Literature DB >> 21046368

Assessment of across-muscle coherence using multi-unit vs. single-unit recordings.

Jamie A Johnston1, Gabriele Formicone, Thomas M Hamm, Marco Santello.   

Abstract

Coherence between electromyographic (EMG) signals has been used to identify correlated neural inputs to motor units (MUs) innervating different muscles. Simulations using a motor-unit model (Fuglevand et al. 1992) were performed to determine the ability of coherence between two multi-unit EMGs (mEMG) to detect correlated MU activity and the range of correlation strengths in which mEMG coherence can be usefully employed.
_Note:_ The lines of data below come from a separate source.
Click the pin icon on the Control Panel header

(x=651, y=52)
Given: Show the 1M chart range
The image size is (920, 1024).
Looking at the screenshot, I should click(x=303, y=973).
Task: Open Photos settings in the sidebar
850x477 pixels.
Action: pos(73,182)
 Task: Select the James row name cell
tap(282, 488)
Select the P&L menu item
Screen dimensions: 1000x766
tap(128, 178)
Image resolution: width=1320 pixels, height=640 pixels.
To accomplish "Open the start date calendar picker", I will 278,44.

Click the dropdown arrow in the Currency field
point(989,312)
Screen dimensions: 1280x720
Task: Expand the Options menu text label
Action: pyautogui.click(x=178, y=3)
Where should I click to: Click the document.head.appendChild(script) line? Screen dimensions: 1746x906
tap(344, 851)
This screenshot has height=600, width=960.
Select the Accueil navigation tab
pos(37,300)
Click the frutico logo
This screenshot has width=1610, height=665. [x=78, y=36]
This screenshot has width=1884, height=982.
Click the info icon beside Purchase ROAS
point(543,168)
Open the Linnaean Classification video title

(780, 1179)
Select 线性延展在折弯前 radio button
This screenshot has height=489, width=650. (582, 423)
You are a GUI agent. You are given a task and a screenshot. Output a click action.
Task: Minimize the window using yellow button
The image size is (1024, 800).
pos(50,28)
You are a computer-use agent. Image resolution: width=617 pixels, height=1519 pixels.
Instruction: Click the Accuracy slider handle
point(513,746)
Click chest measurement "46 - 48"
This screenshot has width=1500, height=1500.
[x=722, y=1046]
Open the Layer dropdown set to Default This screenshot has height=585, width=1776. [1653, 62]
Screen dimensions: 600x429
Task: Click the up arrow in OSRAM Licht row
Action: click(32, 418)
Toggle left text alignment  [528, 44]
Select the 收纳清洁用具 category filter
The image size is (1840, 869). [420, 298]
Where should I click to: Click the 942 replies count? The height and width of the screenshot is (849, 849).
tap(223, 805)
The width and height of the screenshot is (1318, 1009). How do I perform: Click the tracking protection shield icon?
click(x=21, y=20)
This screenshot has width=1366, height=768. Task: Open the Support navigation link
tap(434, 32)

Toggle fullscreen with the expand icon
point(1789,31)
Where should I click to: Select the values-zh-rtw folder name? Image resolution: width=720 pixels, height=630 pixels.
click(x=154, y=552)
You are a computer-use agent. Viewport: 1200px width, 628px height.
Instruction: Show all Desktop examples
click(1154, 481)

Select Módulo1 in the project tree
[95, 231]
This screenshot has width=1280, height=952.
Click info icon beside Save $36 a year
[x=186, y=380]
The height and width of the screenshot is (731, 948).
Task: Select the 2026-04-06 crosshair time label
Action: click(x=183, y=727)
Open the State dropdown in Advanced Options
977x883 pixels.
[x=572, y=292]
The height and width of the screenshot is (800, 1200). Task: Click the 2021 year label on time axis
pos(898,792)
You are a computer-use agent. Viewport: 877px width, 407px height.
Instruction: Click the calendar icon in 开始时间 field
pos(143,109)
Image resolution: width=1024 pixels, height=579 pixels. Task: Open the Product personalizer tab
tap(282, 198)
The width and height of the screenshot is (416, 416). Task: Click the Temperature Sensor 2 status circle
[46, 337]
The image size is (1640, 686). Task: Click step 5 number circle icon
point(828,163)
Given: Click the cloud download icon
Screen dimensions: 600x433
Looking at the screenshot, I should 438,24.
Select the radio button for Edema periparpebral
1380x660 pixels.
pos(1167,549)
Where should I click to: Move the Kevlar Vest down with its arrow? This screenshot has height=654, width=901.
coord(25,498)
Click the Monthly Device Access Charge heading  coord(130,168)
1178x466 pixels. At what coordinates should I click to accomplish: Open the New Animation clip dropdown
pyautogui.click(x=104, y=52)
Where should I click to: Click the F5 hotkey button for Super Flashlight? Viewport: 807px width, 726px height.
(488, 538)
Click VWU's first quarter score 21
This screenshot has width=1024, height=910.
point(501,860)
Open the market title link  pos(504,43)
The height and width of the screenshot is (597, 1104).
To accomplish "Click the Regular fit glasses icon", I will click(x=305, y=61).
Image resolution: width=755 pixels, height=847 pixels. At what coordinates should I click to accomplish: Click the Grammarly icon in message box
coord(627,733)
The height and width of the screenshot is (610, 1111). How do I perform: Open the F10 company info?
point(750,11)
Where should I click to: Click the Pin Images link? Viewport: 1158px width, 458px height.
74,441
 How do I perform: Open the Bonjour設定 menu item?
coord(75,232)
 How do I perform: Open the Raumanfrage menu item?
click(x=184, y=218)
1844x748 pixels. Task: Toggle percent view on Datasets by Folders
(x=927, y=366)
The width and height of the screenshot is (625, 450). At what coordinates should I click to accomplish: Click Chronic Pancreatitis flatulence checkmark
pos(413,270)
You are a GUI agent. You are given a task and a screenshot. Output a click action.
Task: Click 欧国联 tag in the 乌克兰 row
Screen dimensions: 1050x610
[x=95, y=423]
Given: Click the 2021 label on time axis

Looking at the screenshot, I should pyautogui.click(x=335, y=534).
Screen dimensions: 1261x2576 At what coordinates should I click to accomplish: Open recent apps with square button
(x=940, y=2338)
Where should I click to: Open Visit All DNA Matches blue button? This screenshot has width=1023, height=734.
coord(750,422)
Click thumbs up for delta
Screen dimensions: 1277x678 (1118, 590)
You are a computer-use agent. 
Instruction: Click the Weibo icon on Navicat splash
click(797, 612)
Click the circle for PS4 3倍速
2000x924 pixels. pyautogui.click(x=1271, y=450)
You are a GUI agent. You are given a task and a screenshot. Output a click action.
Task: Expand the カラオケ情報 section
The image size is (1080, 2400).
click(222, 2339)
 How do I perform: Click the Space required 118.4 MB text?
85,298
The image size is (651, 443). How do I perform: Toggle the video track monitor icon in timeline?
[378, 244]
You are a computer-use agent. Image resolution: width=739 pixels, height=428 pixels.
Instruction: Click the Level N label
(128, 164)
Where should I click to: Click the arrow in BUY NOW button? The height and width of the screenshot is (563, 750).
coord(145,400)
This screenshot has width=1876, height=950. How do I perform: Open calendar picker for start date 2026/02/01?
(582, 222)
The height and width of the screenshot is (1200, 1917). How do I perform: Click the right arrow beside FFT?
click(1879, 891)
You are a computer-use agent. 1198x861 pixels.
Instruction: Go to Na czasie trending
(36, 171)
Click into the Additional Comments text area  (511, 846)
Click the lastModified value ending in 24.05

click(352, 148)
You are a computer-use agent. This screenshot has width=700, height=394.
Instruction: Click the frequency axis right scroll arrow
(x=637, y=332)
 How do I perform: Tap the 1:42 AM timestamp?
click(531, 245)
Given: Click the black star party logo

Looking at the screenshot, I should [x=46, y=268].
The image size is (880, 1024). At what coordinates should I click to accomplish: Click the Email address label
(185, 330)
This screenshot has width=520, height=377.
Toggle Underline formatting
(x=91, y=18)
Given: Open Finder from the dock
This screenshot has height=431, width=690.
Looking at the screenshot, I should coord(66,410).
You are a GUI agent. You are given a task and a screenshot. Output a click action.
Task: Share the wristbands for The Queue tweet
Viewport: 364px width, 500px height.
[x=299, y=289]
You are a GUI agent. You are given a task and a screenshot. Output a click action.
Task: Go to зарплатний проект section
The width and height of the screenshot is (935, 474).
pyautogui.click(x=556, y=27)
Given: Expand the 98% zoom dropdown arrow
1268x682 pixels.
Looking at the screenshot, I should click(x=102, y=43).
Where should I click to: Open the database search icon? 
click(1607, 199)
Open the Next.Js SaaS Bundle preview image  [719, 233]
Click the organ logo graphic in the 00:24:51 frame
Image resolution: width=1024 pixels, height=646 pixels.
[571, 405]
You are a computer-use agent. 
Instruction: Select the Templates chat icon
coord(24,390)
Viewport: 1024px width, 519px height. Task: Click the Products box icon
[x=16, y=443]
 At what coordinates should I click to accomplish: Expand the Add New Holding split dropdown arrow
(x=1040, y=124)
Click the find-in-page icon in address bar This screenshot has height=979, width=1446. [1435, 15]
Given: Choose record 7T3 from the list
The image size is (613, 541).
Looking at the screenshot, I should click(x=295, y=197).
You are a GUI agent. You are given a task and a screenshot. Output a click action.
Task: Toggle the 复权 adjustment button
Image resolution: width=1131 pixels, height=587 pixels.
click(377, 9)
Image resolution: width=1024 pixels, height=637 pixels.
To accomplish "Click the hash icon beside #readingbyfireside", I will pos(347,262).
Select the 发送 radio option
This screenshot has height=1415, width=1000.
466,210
Coherence between motor-unit and mEMG activities in two muscles was determined as we varied the strength of a 30-Hz periodic common input, the number of correlated MU pairs and variability of MU discharge relative to the common input. Pooled and mEMG coherence amplitudes positively and negatively accelerated, respectively, toward the strongest and most widespread correlating inputs. Furthermore, the relation between pooled and mEMG coherence was also nonlinear and was essentially the same whether correlation strength varied by changing common input strength or its distribution. However, the most important finding is that while the mEMG coherence saturates at the strongest common input strengths, this occurs at common input strengths greater than found in most physiological studies. Thus, we conclude that mEMG coherence would be a useful measure in many experimental conditions and our simulation results suggest further guidelines for using and interpreting coherence between mEMG signals.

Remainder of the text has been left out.